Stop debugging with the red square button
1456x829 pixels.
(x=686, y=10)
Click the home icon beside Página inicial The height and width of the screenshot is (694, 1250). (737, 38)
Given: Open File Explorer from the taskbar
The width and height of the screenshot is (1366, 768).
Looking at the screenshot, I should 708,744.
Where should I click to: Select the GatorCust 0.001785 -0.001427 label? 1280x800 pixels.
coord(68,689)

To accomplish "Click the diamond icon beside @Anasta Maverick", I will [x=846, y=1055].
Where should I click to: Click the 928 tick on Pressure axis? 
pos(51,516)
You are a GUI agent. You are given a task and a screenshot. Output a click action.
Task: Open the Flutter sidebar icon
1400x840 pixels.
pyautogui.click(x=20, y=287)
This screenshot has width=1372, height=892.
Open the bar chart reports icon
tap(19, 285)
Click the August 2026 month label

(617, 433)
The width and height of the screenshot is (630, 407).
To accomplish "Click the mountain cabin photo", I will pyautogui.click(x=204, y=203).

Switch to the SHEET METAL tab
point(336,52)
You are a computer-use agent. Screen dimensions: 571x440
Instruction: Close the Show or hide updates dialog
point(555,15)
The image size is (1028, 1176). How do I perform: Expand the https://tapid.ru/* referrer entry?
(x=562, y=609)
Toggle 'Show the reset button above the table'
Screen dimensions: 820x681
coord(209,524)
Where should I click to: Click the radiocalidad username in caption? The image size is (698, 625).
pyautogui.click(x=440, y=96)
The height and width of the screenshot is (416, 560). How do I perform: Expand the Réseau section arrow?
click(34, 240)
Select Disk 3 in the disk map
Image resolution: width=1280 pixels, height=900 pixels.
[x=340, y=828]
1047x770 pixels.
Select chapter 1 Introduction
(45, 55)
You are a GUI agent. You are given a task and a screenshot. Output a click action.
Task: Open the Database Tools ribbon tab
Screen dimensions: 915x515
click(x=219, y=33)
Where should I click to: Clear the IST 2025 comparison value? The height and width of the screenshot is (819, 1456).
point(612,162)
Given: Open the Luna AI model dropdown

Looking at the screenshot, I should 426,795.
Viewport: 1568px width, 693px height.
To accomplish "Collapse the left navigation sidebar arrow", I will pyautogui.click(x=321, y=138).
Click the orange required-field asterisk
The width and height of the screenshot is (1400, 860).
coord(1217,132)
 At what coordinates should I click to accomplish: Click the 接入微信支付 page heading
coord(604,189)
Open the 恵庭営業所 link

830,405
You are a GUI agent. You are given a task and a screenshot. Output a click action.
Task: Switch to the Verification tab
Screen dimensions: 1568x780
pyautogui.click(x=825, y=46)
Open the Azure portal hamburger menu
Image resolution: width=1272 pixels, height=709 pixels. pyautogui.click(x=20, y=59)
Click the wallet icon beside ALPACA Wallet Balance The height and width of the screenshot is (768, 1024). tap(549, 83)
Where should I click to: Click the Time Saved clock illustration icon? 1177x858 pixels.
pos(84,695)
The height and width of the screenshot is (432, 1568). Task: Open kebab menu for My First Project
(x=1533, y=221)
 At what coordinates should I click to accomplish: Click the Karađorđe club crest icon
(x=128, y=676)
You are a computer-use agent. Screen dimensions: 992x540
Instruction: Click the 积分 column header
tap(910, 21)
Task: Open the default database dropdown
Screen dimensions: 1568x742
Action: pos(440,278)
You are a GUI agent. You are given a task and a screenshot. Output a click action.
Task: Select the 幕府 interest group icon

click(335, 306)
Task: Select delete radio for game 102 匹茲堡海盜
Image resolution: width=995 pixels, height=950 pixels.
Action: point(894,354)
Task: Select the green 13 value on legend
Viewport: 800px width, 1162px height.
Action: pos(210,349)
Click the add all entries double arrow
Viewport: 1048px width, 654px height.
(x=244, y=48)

═══

• **Brief**: Gather every line of the material above that contains the string "Where". Treat the match as case-sensitive.

• **The answer**:
Where should I click to: Select the GatorCust 0.001785 -0.001427 label? 1280x800 pixels.
Where should I click to: Click the 928 tick on Pressure axis? 
Where should I click to: Click the radiocalidad username in caption? The image size is (698, 625).
Where should I click to: Clear the IST 2025 comparison value? The height and width of the screenshot is (819, 1456).
Where should I click to: Click the Time Saved clock illustration icon? 1177x858 pixels.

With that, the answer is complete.